→ JOB 1:
In the entries, copy the lines from the line with "Hide 环体.001 in" to the line with "Action: pos(1685,35)" exactly as they appear, and nothing else.
>> begin EXTRACT PROVIDED
The number of criminal cases awaiting resolution in Wentworth County Superior Court has climbed to roughly 6,200, court records show, a backlog that has stretched the average wait for a felony trial to nearly fourteen months.

Wentworth County Superior Court is now carrying roughly 6,200 pending criminal cases, a 38 percent increase over three years, according to figures released this week by court administrator Stanley Uhle. The average wait for a felony trial has stretched to nearly fourteen months, up from about eight, and civil litigants are waiting even longer.

Presiding Judge Coretta Malveaux attributed the backlog to a convergence of pressures: two of the court’s nine judgeships have sat vacant for more than a year awaiting state appointments, a regional shortage of certified court reporters has forced hearing cancellations, and criminal filings have grown steadily as the county’s population rebounds.

A courtroom without a court reporter is just a very expensive meeting room. There are mornings we have judges ready, lawyers ready, defendants ready, and no one who can make the record.

Coretta Malveaux, presiding judge, Wentworth County Superior Court

The delays ripple far beyond the courthouse. Defendants who cannot afford bail wait out those fourteen months at the county jail, where the pending-case pileup is a major driver of a population that recently hit a five-year high. Victims and witnesses, prosecutors say, become harder to locate as cases age, and memories fade before testimony is ever given.

Prosecutors and defenders both feel the squeeze

District Attorney Vivian Ashcroft said her office has begun offering earlier plea negotiations in a wider range of cases, in part to keep the calendar from collapsing under its own weight. “I don’t love that scheduling pressure is a factor in how cases resolve,” Ashcroft said. “But pretending it isn’t a factor would be worse.”
>> end EXTRACT PROVIDED
>> begin INPUT MATERIAL
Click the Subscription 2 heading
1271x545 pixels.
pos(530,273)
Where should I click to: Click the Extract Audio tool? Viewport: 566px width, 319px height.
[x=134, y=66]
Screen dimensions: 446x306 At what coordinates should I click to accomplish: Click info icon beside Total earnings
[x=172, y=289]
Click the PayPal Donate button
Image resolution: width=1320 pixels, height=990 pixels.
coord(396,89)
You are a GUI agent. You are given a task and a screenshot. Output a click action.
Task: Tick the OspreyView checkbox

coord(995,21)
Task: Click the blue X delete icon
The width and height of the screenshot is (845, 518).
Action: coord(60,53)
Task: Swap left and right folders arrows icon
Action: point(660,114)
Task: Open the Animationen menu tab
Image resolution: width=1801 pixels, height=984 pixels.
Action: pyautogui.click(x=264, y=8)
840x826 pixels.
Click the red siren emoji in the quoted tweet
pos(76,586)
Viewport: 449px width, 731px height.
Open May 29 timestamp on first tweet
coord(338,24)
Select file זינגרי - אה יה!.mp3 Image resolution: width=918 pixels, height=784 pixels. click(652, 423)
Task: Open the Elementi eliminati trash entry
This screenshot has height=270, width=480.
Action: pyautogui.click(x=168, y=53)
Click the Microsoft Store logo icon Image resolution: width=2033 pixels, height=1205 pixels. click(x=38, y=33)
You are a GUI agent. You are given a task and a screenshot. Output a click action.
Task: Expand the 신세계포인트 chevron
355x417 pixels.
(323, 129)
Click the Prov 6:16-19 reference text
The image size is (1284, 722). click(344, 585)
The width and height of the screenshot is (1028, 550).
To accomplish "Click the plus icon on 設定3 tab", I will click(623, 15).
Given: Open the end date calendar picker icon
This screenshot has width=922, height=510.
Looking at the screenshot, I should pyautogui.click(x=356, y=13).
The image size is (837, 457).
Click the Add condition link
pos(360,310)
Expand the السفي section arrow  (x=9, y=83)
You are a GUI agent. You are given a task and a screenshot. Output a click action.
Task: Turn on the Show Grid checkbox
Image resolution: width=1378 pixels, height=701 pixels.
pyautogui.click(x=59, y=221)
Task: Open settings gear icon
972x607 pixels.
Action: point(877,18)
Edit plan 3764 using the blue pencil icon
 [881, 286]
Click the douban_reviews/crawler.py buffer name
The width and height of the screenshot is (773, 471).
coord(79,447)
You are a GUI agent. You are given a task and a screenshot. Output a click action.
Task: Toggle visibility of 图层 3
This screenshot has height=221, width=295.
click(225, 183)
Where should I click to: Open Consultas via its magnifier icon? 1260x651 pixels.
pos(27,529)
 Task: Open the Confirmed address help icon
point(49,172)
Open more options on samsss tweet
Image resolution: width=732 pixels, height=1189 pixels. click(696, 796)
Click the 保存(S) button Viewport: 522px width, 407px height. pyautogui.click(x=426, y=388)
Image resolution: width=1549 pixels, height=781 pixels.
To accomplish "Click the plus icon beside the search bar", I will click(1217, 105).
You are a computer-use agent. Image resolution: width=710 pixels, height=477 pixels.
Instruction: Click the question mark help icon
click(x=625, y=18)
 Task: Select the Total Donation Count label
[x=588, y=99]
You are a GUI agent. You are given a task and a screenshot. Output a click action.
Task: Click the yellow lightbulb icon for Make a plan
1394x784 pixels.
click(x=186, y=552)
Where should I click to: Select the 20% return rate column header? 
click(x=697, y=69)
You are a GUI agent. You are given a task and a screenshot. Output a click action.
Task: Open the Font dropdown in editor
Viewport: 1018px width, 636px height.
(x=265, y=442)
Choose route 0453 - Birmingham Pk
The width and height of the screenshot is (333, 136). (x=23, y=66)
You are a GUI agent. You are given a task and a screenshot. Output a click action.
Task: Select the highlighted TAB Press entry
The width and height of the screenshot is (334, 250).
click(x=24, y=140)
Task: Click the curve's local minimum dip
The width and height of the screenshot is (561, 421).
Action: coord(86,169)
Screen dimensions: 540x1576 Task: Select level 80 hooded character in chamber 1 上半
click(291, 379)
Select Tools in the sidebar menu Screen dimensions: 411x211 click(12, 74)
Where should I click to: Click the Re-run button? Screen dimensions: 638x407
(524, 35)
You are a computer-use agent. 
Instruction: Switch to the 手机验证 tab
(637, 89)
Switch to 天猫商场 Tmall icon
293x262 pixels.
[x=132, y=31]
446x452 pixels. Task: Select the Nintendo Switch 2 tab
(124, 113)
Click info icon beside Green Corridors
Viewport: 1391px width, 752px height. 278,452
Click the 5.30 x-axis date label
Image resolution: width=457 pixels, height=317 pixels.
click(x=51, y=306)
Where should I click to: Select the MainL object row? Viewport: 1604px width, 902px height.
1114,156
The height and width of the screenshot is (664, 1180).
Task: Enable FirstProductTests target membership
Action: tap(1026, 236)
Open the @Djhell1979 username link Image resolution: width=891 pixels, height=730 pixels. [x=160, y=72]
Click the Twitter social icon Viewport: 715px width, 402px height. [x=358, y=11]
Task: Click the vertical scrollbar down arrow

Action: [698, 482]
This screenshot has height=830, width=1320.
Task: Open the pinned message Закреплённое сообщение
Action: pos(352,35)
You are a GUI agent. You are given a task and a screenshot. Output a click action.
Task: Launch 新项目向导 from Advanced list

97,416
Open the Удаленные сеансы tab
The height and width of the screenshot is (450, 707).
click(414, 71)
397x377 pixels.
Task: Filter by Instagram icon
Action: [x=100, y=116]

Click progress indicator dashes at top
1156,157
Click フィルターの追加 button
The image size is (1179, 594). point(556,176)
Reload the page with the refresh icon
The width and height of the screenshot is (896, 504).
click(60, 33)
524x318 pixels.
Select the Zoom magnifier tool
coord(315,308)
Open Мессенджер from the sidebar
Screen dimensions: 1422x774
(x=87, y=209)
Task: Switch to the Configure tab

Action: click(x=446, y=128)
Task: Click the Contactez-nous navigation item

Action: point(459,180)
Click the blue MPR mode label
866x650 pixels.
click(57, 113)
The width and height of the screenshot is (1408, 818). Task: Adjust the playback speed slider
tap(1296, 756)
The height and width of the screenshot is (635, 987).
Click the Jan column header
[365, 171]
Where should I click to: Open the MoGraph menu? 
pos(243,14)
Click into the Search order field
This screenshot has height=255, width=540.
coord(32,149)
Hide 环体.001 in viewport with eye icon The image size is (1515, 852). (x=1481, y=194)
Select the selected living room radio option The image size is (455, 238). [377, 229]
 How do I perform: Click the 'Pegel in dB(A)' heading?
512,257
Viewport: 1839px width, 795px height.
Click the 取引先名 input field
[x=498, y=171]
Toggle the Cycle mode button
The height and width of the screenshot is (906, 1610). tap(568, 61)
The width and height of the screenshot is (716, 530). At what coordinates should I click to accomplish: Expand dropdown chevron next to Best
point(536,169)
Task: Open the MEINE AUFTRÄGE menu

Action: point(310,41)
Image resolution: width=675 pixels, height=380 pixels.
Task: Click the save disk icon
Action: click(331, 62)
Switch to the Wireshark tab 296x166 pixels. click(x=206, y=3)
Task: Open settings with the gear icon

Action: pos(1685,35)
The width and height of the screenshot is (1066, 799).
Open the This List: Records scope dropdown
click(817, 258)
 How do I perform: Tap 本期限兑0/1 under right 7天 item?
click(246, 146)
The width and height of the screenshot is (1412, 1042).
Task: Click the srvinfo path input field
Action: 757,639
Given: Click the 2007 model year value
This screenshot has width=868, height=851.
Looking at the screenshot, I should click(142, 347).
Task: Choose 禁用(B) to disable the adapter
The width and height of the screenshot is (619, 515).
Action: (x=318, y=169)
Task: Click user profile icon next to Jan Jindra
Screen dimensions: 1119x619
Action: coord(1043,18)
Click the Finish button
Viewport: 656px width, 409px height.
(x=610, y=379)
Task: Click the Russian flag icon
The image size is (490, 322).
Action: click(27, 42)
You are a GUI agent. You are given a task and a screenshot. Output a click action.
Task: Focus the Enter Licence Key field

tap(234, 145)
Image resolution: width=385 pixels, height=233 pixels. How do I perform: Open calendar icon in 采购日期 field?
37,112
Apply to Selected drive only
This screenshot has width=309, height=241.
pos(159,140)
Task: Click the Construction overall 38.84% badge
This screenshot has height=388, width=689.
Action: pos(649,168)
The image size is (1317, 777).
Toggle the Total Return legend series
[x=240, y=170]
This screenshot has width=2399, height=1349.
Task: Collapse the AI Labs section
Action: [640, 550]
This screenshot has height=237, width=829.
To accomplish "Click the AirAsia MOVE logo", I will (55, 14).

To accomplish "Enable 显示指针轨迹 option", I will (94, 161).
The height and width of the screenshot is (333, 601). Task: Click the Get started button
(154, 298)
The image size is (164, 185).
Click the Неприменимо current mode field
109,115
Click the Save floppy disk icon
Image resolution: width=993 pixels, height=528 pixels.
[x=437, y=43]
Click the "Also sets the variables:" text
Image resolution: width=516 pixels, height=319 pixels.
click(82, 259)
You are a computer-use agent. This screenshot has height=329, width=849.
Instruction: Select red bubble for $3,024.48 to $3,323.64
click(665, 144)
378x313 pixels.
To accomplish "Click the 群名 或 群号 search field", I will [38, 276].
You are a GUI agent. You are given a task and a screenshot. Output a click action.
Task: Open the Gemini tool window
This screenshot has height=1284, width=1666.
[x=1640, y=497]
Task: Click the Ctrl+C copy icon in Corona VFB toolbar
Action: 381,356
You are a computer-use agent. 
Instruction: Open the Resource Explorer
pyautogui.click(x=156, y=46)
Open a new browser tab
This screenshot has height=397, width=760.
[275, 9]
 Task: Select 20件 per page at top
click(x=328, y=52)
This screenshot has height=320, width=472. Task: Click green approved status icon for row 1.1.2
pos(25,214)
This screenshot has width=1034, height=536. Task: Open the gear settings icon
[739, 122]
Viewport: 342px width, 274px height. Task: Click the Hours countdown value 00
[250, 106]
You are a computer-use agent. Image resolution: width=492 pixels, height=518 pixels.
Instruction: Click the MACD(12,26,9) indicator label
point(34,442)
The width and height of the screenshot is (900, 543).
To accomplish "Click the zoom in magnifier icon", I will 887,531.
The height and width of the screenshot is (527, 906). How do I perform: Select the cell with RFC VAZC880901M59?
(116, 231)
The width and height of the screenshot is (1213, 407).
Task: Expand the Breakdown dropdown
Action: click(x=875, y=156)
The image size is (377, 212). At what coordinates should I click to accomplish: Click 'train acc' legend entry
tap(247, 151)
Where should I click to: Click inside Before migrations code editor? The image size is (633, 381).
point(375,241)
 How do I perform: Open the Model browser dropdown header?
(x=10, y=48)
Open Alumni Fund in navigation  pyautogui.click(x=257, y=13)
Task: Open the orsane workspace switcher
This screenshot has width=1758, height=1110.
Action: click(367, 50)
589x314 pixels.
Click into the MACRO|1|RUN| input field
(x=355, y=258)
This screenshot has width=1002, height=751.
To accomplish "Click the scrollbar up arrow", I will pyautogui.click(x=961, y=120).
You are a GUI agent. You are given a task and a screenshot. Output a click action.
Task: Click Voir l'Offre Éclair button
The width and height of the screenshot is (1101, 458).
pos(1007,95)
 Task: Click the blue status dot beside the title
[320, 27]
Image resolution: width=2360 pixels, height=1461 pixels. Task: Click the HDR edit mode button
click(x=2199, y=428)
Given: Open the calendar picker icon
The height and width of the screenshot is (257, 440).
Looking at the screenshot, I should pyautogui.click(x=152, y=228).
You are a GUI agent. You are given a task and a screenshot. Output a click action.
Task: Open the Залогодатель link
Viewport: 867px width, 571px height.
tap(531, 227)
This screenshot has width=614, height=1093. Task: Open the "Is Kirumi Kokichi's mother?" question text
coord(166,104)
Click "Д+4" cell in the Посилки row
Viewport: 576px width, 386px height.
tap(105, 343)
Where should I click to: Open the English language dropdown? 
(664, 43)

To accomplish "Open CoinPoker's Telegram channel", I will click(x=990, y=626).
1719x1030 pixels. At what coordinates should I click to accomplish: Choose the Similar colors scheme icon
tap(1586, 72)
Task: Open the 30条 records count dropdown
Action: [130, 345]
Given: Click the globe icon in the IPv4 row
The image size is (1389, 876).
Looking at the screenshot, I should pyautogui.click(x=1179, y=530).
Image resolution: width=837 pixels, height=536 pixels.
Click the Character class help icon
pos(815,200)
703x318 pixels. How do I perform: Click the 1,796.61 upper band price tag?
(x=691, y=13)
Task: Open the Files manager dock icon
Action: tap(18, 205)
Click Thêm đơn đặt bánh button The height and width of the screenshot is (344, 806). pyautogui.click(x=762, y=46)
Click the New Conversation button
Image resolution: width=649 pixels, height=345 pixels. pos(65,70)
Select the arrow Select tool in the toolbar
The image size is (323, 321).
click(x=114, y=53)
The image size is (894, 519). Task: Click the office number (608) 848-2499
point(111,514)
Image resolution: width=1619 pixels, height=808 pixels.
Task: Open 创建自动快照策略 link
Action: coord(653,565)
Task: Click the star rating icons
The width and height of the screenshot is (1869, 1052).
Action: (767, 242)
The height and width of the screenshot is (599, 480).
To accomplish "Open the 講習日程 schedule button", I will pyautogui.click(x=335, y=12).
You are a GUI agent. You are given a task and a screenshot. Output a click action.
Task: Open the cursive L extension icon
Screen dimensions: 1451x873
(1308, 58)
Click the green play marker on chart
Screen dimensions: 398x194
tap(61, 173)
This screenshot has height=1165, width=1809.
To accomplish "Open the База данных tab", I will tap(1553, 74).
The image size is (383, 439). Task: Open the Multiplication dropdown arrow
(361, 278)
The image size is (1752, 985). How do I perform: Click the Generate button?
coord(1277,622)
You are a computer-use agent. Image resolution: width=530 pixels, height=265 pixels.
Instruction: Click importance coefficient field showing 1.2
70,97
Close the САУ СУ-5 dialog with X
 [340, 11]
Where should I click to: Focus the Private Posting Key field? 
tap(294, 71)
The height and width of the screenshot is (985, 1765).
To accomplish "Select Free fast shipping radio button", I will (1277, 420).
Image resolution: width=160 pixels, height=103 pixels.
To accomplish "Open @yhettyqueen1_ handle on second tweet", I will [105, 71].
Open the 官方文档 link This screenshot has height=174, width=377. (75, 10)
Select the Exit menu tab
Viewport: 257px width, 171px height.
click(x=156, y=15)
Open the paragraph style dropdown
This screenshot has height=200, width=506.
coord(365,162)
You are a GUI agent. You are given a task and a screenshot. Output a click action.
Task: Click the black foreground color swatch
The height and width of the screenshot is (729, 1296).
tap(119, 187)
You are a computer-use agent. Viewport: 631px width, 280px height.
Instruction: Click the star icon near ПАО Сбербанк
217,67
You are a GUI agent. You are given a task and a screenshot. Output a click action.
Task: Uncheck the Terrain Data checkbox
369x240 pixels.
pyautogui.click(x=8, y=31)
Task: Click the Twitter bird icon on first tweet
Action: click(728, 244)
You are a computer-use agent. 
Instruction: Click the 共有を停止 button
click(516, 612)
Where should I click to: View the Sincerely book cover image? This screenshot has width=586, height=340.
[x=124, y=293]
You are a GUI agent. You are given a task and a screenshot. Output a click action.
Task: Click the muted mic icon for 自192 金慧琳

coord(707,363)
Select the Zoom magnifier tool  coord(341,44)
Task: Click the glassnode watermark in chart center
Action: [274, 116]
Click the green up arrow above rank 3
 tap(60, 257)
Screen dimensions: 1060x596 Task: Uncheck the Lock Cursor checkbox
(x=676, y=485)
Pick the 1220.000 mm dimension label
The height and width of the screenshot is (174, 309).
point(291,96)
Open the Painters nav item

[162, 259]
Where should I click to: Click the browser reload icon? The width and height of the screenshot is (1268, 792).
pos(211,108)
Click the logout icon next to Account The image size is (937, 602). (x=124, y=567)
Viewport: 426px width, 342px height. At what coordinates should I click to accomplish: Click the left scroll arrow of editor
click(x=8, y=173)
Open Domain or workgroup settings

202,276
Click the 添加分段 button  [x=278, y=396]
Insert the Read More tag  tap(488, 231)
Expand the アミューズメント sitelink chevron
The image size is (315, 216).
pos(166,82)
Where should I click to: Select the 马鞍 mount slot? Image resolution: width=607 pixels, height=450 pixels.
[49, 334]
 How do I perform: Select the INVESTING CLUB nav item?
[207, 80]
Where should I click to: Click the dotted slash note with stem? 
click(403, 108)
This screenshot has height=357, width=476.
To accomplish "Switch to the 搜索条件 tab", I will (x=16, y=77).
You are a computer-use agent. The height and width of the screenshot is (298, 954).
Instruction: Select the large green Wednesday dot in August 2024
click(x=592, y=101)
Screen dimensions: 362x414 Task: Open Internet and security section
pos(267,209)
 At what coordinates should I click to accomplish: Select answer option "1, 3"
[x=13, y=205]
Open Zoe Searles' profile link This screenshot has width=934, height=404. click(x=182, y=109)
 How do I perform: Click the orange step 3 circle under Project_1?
>> end INPUT MATERIAL
→ JOB 2:
According to the court backlog report, why has the district attorney's office begun offering earlier plea negotiations in a wider range of cases?

→ COMPLETE RESPONSE 1:
Hide 环体.001 in viewport with eye icon The image size is (1515, 852). (x=1481, y=194)
Select the selected living room radio option The image size is (455, 238). [377, 229]
 How do I perform: Click the 'Pegel in dB(A)' heading?
512,257
Viewport: 1839px width, 795px height.
Click the 取引先名 input field
[x=498, y=171]
Toggle the Cycle mode button
The height and width of the screenshot is (906, 1610). tap(568, 61)
The width and height of the screenshot is (716, 530). At what coordinates should I click to accomplish: Expand dropdown chevron next to Best
point(536,169)
Task: Open the MEINE AUFTRÄGE menu

Action: point(310,41)
Image resolution: width=675 pixels, height=380 pixels.
Task: Click the save disk icon
Action: click(331, 62)
Switch to the Wireshark tab 296x166 pixels. click(x=206, y=3)
Task: Open settings with the gear icon

Action: pos(1685,35)

→ COMPLETE RESPONSE 2:
District Attorney Vivian Ashcroft's office began offering earlier plea negotiations in a wider range of cases in part to keep the court calendar from collapsing under its own weight.